Goût menthe, arrière-goût plastique
Les chercheurs de l’Université de Californie à Los Angeles ont analysé dix marques commerciales de chewing-gum – un échantillonnage équilibré entre gommes synthétiques et naturelles. Ils n’ont sollicité qu’une seule personne en lui demandant de mâcher sept exemplaires de chaque marque. Cela peut paraître étrange, mais cette méthodologie permet d’éliminer les variations interindividuelles et de standardiser l’expérience.
Après analyse, il s’avère que la seule action mécanique de mastication libère en moyenne 100 particules de microplastiques par gramme de gomme, avec des pics atteignant 600 particules pour certaines marques. Le pire, c’est que 94 % de cette libération se produit dans les huit premières minutes – précisément pendant la période où le goût du chewing-gum reste agréable.
« Nous ne cherchons pas à créer la panique », nuance Sanjay Mohanty, co-auteur de l’étude. Une affirmation qui peut un peu étonner, mais en réalité, le chercheur souligne surtout que l’ingestion quotidienne de microplastiques est déjà prouvée par plusieurs études, et que le chewing-gum en constitue une source additionnelle.
Naturel ou synthétique : même combat
Les chewing-gums estampillés « naturels » libèrent tout autant de microplastiques que les synthétiques. Lisa Lowe, une étudiante diplômée du laboratoire de Mohanty qui a participé à la recherche, explique : « Notre hypothèse de départ était que les gommes synthétiques contiendraient beaucoup plus de microplastiques, car leur base est un type de plastique ».

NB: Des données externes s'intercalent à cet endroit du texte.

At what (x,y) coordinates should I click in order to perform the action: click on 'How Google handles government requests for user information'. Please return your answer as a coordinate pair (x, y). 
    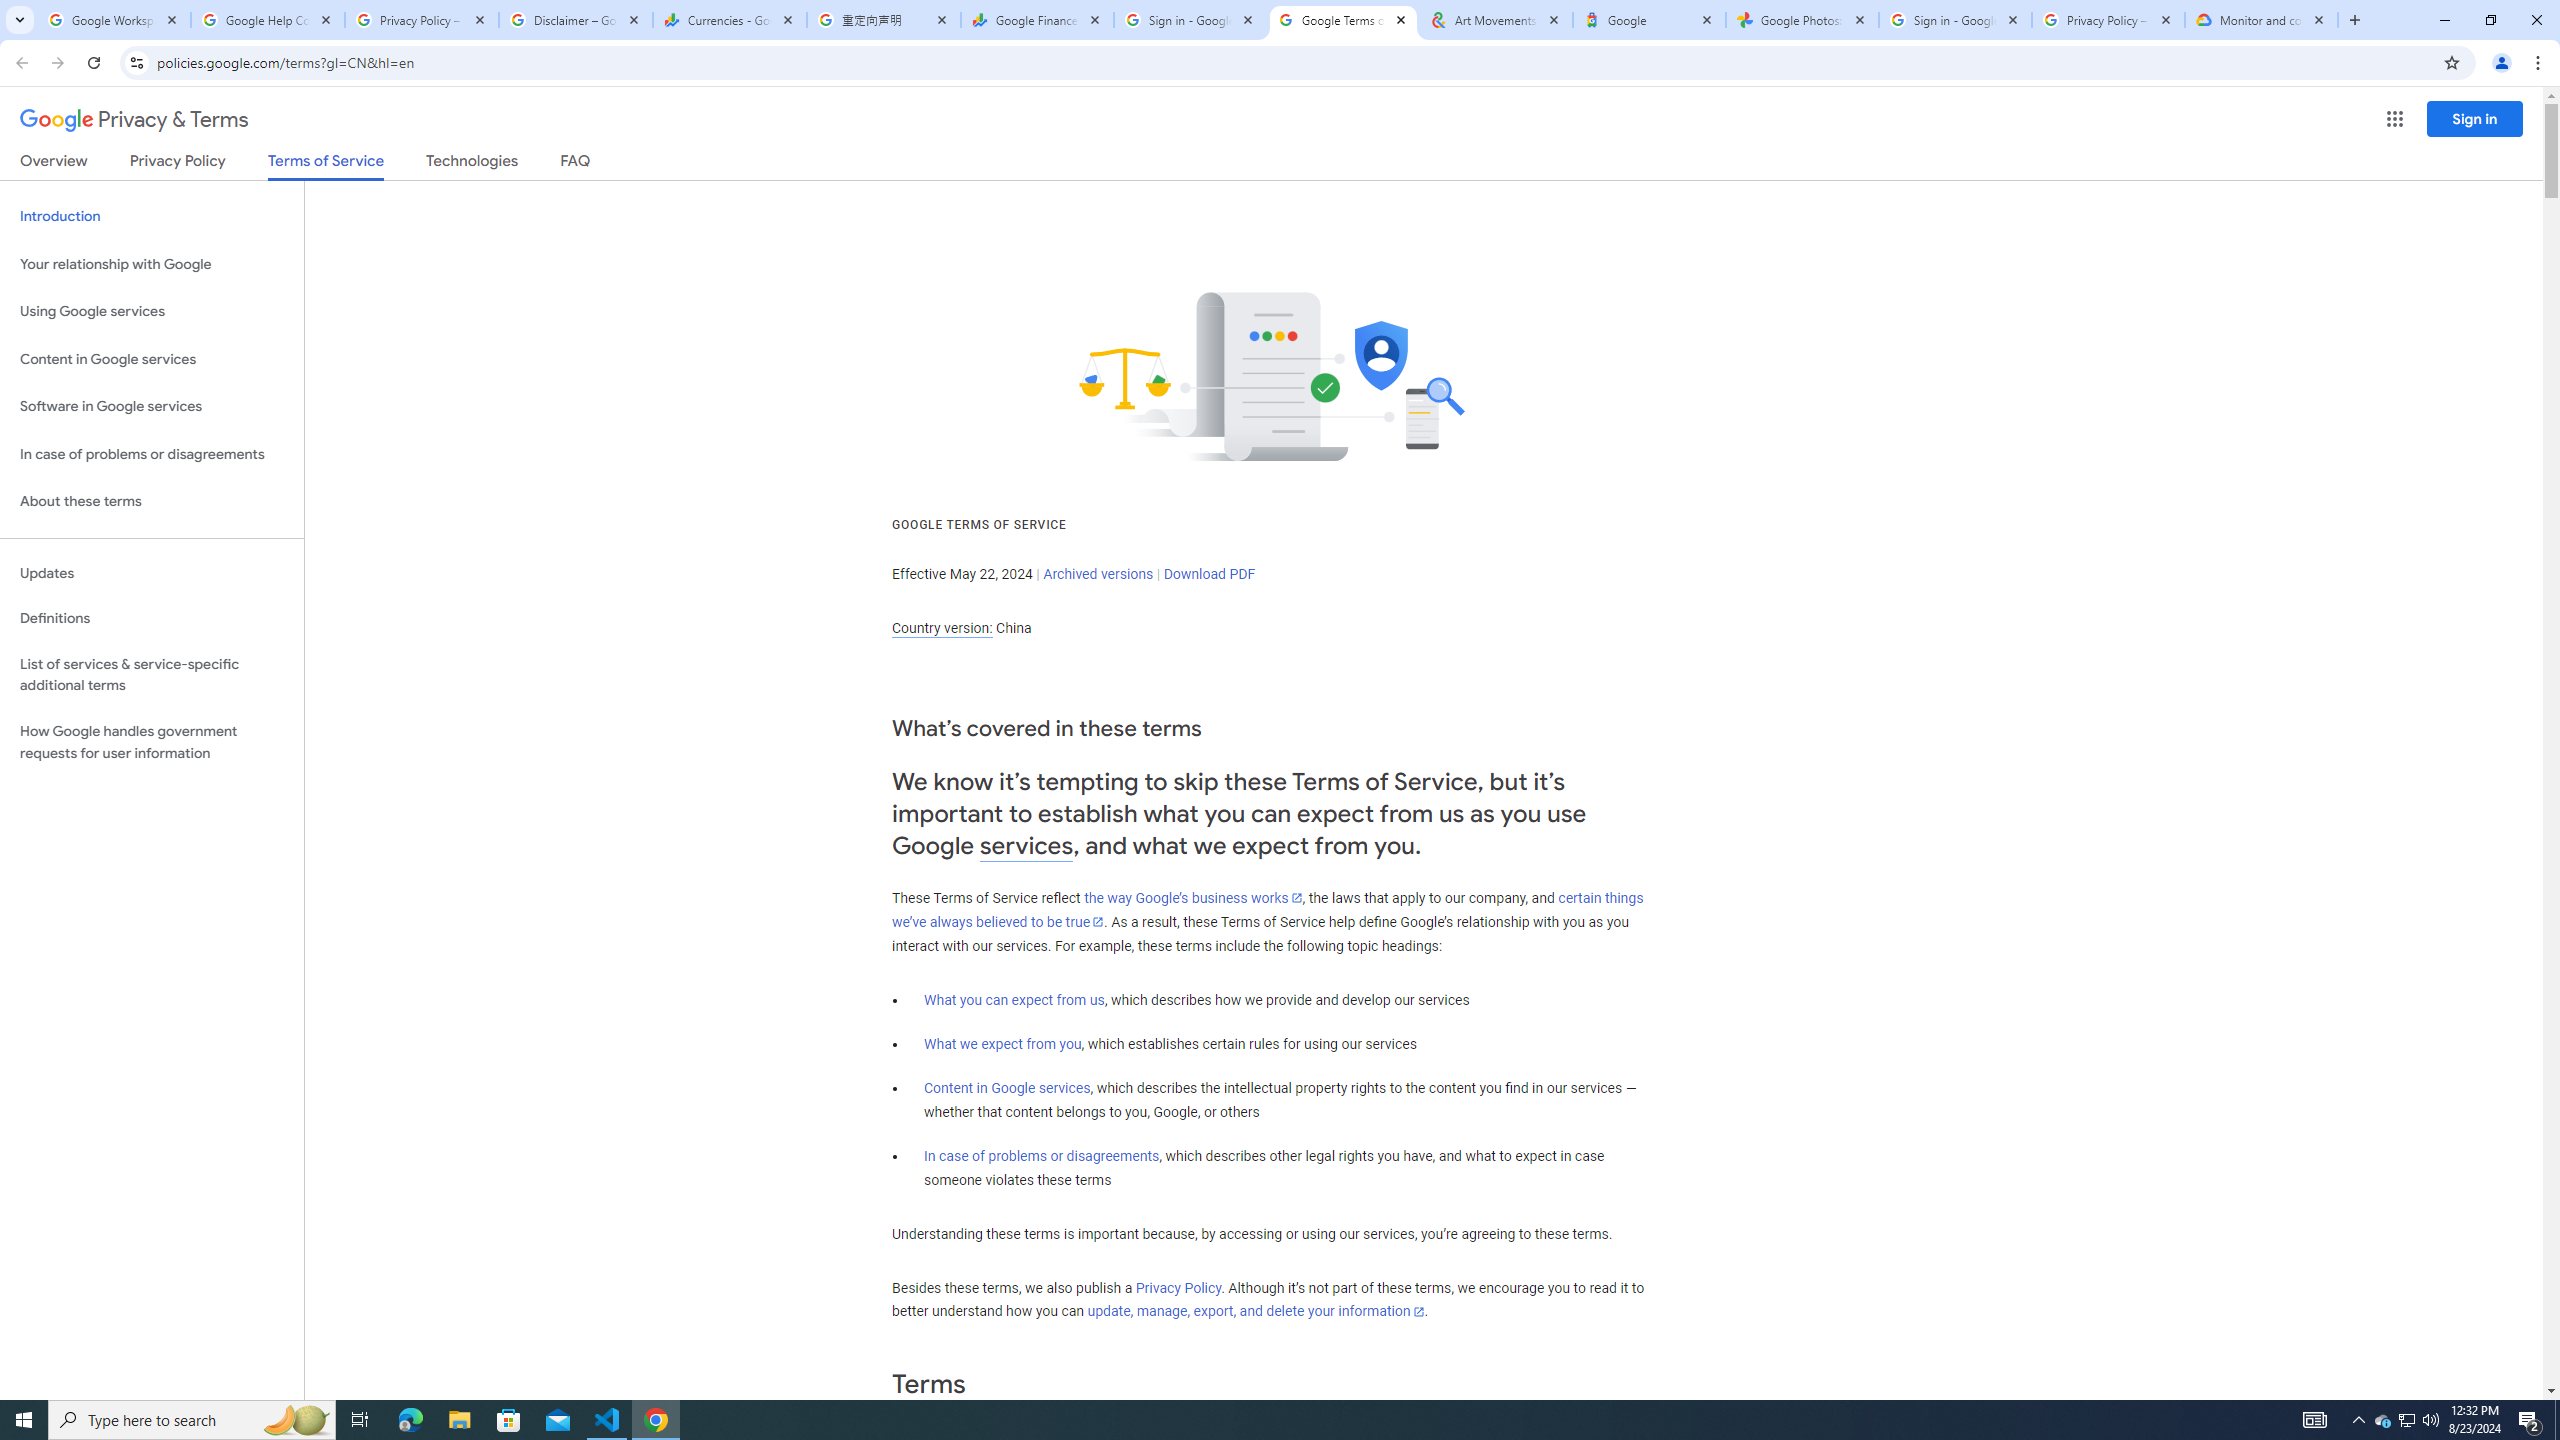
    Looking at the image, I should click on (151, 742).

En effet, les chewing-gums synthétiques sont principalement composés de polymères de base, qui leur donnent cette texture caoutchouteuse, c’est-à-dire des dérivés de plastique. Les gommes naturelles, quant à elles, sont faites à base de chicle (sève naturelle provenant du sapotillier, un arbre originaire d’Amérique centrale) et autres résines naturelles. Toutefois, il est très courant de retrouver aussi des polymères dans ces gommes, vendues comme des alternatives plus vertueuses pour la santé.
Pour un consommateur moyen mastiquant entre 160 et 300 chewing-gums chaque année, il pourrait donc avaler l’équivalent de 30 000 particules de microplastique ! Un chiffre probablement sous-estimé, les instruments utilisés ne détectant que les particules supérieures à 20 µm.
Une dimension à ne pas négliger : l’impact environnemental qui persiste après la consommation. « Le plastique libéré dans la salive ne représente qu’une fraction minime du plastique contenu dans le chewing-gum », rappelle Mohanty. Une manière polie de nous rappeler qu’un chewing-gum bien essoré et mâché jusqu’à la moelle doit être jeté à la poubelle et non abandonné sauvagement sur un coin de trottoir.
- Une étude révèle que mâcher un chewing-gum libère des centaines de particules issues de plastiques, surtout dans les premières minutes.
- Les versions dites « naturelles » ne sont pas épargnées et contiennent souvent des composants similaires aux produits synthétiques.
- Ce geste quotidien expose non seulement notre corps à des particules indésirables, mais contribue aussi à une pollution durable une fois recraché.